Richard Avedon Photo of Marian Anderson singing with eyes closed

Talking About Voice and Performance

Musical performances in the ethnographic setting, the karaoke room and the black church take center stage in the interdisciplinary “Embodying Intimacy: New Work in Voice and Performance” symposium, writes performance scholar Paige McGinley.

An early 20th-century ethnographic recording, a karaoke night somewhere in suburbia, worshipers speaking in tongues: these diverse happenings are just a few of the objects of study taken up by Roshanak Kheshti, Karen Tongson and Ashon Crawley.
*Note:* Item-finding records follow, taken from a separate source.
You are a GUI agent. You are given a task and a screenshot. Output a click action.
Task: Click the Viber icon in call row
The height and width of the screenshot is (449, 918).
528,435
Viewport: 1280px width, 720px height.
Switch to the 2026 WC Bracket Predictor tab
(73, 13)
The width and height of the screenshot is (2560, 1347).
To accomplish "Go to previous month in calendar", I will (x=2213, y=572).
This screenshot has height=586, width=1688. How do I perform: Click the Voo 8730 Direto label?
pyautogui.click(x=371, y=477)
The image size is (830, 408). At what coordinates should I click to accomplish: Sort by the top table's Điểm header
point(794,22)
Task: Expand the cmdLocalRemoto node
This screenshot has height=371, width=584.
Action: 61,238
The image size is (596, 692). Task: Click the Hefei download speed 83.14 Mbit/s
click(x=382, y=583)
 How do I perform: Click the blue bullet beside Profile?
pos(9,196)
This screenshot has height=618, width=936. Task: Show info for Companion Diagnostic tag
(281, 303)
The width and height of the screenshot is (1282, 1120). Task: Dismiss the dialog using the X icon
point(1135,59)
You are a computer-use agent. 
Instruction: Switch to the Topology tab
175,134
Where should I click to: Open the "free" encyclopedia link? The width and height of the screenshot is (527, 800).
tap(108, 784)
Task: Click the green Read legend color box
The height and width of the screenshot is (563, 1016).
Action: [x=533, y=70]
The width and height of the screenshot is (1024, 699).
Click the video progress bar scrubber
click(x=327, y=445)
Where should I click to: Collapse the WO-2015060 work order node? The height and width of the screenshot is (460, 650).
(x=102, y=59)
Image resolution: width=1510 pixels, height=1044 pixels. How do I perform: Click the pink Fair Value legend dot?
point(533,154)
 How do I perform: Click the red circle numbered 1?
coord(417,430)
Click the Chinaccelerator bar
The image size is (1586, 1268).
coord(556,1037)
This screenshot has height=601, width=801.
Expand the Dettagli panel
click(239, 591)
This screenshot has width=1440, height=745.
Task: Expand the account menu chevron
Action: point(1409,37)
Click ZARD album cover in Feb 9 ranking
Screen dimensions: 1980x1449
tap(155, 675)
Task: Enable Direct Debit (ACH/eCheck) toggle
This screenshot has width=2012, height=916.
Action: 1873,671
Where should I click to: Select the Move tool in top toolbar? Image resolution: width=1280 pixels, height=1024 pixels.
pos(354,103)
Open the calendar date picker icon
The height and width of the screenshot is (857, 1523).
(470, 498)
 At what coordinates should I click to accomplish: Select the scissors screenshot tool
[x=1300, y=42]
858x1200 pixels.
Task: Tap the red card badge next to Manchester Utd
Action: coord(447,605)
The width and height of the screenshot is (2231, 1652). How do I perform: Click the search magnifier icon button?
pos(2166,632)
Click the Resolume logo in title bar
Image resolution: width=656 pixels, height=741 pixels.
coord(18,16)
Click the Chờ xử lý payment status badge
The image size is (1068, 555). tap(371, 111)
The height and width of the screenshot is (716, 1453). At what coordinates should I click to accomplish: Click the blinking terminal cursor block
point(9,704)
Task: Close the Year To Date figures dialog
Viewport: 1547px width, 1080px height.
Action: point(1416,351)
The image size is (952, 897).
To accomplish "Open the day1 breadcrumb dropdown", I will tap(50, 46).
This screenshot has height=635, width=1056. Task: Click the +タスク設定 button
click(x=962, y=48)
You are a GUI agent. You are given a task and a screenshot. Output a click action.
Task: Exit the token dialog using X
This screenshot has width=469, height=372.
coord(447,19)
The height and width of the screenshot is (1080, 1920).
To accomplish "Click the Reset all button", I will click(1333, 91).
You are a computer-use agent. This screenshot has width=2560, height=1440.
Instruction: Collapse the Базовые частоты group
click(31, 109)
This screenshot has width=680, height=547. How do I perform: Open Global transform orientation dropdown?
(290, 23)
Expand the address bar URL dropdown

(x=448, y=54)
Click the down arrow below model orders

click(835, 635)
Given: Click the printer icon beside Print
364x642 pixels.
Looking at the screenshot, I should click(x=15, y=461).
Though these three scholars work in various intellectual traditions — anthropology, religious studies, queer theory — their research converges in the interdisciplinary fields of sound studies and performance studies, the focus of the “Embodying Intimacy” symposium taking place February 8–9.

Kheshti, Tongson and Crawley will share their latest research during the two-day symposium, which is sponsored by the Race and Popular Music Initiative of American Culture Studies and grows out of a working group in Voice and Sexuality Studies that has been supported by the Center for the Humanities since 2016. The symposium’s theme and its selected guests emerged from this multiyear conversation: what people, we asked ourselves, would we like to have “at the table” with us? What scholars had particularly exciting work to share with our colleagues and students in music, performing arts, African and African American studies, religious studies and women’s, gender, and sexuality studies? How might we better theorize practices of listening and whose work offers us bold new models for doing so?

Kheshti, Tongson and Crawley have taken up these questions and related ones in their earlier work. In his 2016 book Blackpentecostal Breath: The Aesthetics of Possibility, Crawley explores the tarrying, whooping and speaking in tongues that characterize Pentecostal worship, suggesting that such modalities of breathing together offer radical possibilities for ethics, politics and sociality. The possibilities of being together differently are also explored by Tongson in her 2011 Relocations: Queer Suburban Imaginaries, which revels in queer of color sociability and spatial formations that challenge the presumed normativity of the suburbs — an automobility that always has a soundtrack. Kheshti also engages the imaginary in her 2015 Modernity’s Ear: Listening to Race and Gender in World Music, developing a theory of the “aural imaginary” that illuminates the racializing and gendering practices of listening that organize the world culture music industry.

The new work that Kheshti, Crawley and Tongson will share at “Embodying Intimacy” — including Crawley’s research on the Hammond B-3 organ and the sound of black Christianity, Kheshti’s illumination of Zora Neale Hurston’s unsettling of musical ethnography, and Tongson’s explication of the queerness of karaoke — all situate the production and consumption of sound as a fundamentally embodied activity. Though these sound performances in the ethnographic scenario, the karaoke room and the black church are mediated by new technologies and modes of circulation, they are crafted and received in a scene of intimacy. The nature of this intimacy — this embodied sociability that both assembles and dissembles — is a guiding inquiry in the work of this symposium.